26 Mar 2015 BY Tim Wells

France has for centuries been regarded as the heart of European Christianity, and as one would expect, its celebrations of Easter, the central feast of the Christian calendar, are colourful and bursting with fanfare. They actually begin six weeks before, with the three days known in England as Shrovetide: a period to confess one’s sins before the onset of Lent, the biblically traditional 40-day period of fasting and penitence which begins with the memento mori ritual of Ash Wednesday. Just before, however, comes Mardi Gras (“Fat Tuesday”, and also known as “Shrove Tuesday”), a day of one final blowout of pleasure and excess before the season of sober privation.

Mardi Gras is also known in many parts of the world as Carnival, and while other national expressions of this feast can assume more spectacular (as in Rio de Janeiro or New Orleans) or bizarre (as in the Rhine cities of northern Germany) forms, Mardi Gras in France is every bit as exuberant and colourful. In Nice, especially, the celebrations will go on for days before, with huge gaudily-coloured figures paraded through the streets, fireworks, balles en masque, a fragrant Battle of Flowers near the beach, and the whole range of pleasures in excess. In many cities a huge puppet with royal pretensions will be burned on the public square on Ash Wednesday, as a final flourish to end the ecstasy.

But even in the traditional gloom that follows, however, the portents of the colourful festivities soon to come cannot be mistaken. It is springtime, after all, and the perenially-promised “green shoots” are not to be suppressed, and they make their annual appearance. The shop windows are filled with the spring collections, the haute-couture industry’s contemporary take on the eternal theme of renewal, rebirth, and regeneration which has accompanied our spring seasons since pagan times. On a slightly less highbrow note, the patisseries and confiseries preview their own versions of brilliant Easter parades with row upon row of sweet delectables, mostly in the shape of fish and bells. The Easter Bunny, being of a more Teutonic origin, gets less of a share of the limelight here than elsewhere, but still shows up in a wide variety of chocolate guises.
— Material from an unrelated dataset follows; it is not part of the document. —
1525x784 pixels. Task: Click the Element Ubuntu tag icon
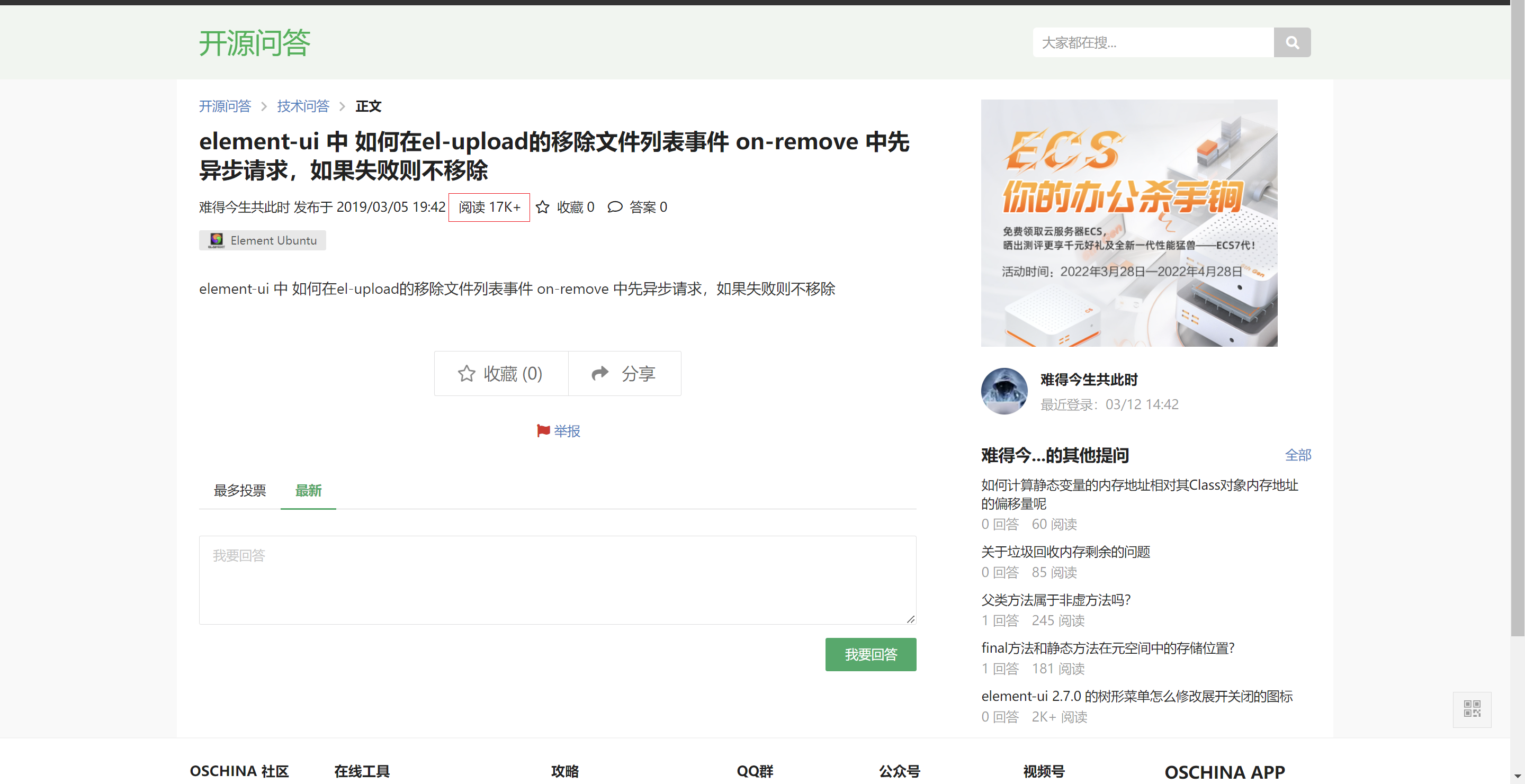tap(217, 240)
Easter Week in France often begins not with the traditional palm but rather boxwood fronds, which are hung over the door to ensure good luck. On Good Friday, throughout France the church bells fall silent. Since around the 12th century, the story goes that on the day of Christ’s death all church bells - Les Cloches Volantes - miraculously flew to Rome, carrying with them all the sorrow associated with the Passion. It remains speculation whether in the 13th century the bells went to Avignon instead; in any event, throughout France church bells remain silent until Easter Sunday morning, when having returned from Rome (and bringing with them brightly-coloured eggs and chocolates by the tonne) they burst out in joyous peal, celebrating the Resurrection of Jesus.

Easter Sunday, like most feast days, is a day for the children; in France they awaken to search for Easter eggs and chocolates hidden throughout the house and garden. Games of “Poisson d’Avril”, usually associated with April 1st but played over Easter as well, involve sticking paper fish onto the backs of unsuspecting adults and laughing with glee, then it's off to the garden for an egg-rolling contest: the raw eggs are rolled down a gentle slope, with the surviving egg declared the victor, and symbolizing the stone rolled away from the tomb of Christ. Finally comes Easter lunch, usually serving up a delicious quiche or omelette for starters, followed by a traditional roast lamb, the innocent perennial symbols of new life and regeneration washed down by the finest of consecrated vintages.